How expensive is in-home care these days? Caveat: I will not be addressing financing sources such as long-term care insurance, Medicare, Medicaid and the like. My intent in these articles is simply to provide an overview of care options and potential costs.
The U.S. Department of Health and Human Services gives a 2009 run-down on costs for care options both in the home and in a long-term care residential setting. I know that in Washington State, where I reside, the average Home Health Aide hourly rate is $22; the average monthly cost of an Assisted Living (AL) facility is $2870; and the average daily cost of a semi-private room in a nursing home is $225 which is approximately $6700/month.
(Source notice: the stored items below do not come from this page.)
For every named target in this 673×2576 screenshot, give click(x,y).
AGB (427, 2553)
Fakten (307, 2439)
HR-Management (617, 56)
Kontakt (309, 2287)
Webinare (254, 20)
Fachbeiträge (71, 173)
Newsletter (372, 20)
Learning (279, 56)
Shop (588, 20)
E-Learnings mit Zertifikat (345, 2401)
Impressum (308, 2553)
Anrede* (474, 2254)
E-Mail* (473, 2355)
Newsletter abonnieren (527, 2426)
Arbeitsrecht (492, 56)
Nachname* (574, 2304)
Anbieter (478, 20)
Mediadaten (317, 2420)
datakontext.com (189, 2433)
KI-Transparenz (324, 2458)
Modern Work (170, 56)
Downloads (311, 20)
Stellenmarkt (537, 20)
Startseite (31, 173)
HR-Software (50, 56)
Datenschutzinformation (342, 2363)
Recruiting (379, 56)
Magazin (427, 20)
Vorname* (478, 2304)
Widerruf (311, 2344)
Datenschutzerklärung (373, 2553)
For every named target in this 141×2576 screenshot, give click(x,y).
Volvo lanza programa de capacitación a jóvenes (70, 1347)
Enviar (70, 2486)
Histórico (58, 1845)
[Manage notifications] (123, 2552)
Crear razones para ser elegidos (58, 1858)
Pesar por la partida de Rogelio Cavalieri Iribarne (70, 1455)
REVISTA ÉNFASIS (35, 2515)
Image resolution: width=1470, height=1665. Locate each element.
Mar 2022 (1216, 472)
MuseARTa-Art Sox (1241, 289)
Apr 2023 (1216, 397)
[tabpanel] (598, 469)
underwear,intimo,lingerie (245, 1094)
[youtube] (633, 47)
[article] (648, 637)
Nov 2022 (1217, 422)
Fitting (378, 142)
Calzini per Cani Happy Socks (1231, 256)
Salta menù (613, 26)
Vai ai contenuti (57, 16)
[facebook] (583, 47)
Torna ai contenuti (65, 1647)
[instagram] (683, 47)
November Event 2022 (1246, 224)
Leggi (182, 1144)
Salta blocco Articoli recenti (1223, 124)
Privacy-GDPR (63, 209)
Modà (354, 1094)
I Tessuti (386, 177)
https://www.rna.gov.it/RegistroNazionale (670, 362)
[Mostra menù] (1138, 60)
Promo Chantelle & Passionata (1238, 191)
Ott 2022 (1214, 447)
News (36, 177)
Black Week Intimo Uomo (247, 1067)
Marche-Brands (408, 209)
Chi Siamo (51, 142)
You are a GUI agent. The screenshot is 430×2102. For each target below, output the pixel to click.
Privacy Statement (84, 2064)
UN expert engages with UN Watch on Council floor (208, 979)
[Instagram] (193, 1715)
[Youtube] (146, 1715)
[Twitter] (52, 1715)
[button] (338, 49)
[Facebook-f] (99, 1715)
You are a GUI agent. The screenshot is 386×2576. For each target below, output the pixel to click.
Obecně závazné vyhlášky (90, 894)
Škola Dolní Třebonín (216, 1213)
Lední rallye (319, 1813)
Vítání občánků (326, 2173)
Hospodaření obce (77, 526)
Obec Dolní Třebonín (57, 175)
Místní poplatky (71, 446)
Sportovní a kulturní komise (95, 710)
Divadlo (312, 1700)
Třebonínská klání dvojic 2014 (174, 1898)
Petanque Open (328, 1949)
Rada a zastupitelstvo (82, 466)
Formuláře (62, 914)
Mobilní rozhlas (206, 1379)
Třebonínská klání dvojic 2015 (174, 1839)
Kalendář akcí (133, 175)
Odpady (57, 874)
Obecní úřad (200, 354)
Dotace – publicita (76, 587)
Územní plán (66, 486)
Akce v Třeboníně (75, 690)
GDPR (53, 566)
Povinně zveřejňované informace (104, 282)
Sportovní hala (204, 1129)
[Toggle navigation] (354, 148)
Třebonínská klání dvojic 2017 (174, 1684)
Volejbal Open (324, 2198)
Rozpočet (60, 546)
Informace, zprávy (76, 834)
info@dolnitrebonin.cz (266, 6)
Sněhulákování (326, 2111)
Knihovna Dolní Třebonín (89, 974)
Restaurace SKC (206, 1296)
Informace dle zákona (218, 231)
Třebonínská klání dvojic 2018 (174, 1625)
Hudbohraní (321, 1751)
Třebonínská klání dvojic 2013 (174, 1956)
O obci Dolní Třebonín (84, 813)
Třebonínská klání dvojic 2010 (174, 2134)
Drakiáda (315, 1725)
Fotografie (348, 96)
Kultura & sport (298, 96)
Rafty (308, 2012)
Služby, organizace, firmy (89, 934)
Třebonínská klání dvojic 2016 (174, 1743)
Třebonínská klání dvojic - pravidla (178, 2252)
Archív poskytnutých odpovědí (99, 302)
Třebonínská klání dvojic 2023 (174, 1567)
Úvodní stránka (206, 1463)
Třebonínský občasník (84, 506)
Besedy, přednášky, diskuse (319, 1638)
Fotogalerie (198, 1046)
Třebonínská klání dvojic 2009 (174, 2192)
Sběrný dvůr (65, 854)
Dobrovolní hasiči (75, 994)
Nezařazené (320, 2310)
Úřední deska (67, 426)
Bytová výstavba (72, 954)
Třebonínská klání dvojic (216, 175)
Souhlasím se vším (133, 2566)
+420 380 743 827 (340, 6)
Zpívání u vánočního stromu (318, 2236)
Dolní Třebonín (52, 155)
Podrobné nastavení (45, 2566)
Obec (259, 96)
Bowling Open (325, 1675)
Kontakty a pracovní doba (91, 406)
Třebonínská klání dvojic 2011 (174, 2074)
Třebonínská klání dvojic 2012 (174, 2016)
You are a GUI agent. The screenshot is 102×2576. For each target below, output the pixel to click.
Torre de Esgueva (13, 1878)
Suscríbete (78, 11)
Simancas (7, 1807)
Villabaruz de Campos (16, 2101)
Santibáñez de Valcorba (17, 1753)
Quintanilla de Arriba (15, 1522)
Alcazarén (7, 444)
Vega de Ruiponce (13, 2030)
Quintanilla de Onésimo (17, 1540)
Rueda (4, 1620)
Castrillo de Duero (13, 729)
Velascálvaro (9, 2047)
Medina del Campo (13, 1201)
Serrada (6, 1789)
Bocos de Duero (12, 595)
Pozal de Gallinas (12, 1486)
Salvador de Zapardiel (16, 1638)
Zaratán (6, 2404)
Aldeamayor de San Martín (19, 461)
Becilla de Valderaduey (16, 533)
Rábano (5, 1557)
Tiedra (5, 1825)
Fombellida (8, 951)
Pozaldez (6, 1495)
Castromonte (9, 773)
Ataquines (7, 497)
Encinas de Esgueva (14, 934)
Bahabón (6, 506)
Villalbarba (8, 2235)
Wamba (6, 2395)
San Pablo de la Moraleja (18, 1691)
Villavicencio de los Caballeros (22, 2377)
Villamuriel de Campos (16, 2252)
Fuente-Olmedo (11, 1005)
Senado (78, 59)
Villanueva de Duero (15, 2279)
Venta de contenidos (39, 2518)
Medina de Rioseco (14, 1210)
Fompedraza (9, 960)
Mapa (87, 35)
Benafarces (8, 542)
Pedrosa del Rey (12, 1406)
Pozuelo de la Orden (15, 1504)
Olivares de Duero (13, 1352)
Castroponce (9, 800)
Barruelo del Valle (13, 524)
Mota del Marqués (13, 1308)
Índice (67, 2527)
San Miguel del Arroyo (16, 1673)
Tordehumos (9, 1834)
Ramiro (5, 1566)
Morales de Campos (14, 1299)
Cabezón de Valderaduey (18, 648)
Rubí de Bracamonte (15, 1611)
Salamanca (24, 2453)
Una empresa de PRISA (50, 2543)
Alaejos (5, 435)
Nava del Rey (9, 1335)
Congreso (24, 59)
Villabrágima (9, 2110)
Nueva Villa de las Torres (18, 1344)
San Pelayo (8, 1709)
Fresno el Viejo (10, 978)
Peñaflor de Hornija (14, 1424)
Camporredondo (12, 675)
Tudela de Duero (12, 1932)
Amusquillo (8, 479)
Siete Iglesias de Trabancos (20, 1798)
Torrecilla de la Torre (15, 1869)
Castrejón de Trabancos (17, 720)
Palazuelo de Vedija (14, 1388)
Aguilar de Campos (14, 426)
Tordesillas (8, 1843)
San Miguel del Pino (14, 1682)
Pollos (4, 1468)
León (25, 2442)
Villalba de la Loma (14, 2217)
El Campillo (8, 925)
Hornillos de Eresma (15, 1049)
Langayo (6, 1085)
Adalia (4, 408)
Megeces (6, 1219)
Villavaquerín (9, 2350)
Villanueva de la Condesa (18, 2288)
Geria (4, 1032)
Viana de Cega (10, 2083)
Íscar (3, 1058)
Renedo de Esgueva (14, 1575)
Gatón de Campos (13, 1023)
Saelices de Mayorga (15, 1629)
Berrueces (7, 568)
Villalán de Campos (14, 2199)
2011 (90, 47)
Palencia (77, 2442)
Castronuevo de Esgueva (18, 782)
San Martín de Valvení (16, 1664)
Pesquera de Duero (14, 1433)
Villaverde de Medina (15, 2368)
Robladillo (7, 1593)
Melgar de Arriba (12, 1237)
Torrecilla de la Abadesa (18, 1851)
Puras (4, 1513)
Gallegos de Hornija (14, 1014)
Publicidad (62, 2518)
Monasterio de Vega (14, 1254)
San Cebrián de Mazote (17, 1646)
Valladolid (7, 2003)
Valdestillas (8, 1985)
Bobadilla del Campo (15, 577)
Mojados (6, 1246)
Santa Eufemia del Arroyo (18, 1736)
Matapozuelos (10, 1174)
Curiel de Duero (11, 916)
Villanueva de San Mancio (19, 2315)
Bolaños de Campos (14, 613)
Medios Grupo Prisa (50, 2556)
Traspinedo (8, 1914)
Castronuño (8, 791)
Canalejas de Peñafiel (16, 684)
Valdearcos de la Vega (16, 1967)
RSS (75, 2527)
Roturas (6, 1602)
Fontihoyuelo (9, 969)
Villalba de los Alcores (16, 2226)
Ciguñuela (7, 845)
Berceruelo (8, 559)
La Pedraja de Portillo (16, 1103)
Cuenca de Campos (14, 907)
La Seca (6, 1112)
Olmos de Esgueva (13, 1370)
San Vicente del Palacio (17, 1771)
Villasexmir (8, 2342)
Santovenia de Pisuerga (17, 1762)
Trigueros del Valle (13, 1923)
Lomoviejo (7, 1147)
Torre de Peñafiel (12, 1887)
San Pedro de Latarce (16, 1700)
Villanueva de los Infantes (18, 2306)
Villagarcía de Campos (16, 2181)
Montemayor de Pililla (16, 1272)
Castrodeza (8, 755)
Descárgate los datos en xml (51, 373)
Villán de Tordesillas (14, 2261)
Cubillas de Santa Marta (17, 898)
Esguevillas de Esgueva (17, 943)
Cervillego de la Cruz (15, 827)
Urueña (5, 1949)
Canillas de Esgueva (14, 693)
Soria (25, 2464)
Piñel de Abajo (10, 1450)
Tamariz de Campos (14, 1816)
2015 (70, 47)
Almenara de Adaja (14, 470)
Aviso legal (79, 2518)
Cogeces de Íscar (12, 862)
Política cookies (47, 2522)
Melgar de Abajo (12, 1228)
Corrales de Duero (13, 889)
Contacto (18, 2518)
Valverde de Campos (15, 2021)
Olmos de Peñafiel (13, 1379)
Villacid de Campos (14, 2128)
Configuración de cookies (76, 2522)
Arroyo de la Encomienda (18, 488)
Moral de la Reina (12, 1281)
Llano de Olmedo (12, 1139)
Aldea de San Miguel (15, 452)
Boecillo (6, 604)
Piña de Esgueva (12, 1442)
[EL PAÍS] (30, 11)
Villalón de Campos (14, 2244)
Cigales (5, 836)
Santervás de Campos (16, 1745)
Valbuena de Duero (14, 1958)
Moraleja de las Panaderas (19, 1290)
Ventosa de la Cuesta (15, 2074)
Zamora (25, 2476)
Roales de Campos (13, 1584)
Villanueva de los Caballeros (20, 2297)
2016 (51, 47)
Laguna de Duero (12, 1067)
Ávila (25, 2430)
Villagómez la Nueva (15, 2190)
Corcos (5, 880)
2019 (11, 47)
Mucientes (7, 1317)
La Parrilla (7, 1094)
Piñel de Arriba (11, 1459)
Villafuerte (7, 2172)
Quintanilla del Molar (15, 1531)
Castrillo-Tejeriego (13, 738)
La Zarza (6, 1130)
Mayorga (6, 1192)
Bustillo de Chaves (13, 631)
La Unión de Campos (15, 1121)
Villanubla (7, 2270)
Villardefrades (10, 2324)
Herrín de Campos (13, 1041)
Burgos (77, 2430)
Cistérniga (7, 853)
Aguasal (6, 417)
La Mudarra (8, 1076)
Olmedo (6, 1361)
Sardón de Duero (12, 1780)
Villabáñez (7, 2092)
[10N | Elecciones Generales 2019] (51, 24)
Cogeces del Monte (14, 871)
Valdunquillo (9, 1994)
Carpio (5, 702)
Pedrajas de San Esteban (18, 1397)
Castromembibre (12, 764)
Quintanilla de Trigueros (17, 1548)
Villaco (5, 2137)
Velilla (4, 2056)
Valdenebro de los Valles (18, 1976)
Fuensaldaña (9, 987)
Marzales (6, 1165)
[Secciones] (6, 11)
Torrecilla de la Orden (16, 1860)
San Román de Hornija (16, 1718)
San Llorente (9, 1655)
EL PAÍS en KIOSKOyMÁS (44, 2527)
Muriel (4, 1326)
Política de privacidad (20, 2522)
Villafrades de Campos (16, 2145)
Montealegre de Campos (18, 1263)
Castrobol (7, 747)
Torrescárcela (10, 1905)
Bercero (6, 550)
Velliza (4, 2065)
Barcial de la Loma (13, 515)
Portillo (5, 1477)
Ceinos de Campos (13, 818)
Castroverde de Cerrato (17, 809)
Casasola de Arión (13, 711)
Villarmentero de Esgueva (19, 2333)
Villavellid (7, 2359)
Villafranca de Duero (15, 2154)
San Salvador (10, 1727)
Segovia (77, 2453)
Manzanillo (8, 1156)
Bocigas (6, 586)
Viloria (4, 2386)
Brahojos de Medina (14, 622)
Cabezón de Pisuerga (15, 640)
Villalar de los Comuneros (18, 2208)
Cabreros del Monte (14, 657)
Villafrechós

Focusing on Home Health Aide/In-home care: based on the average hourly rate of $22, one could expect to pay close to $528 per day if based on an hourly rate. Keep in mind, however, that most staffing agencies offer a monthly rate which will be less than the hourly rate. But even with that “discounted” rate, in-home care can be very cost prohibitive. A great many of us may not have access to that amount of cash and if the need extends out to several years – now it’s really adding up.
So why even think of remaining in one’s own home if it’s so %#^%($ expensive?
All of the above is not to suggest that Aging in Place is not doable. Many people around the nation are successfully aging in place so why shouldn’t you have a crack at it? Consider this alternative: some people start out Aging in Place and then transition into a long-term care housing situation when finances, or circumstances, warrant such a move.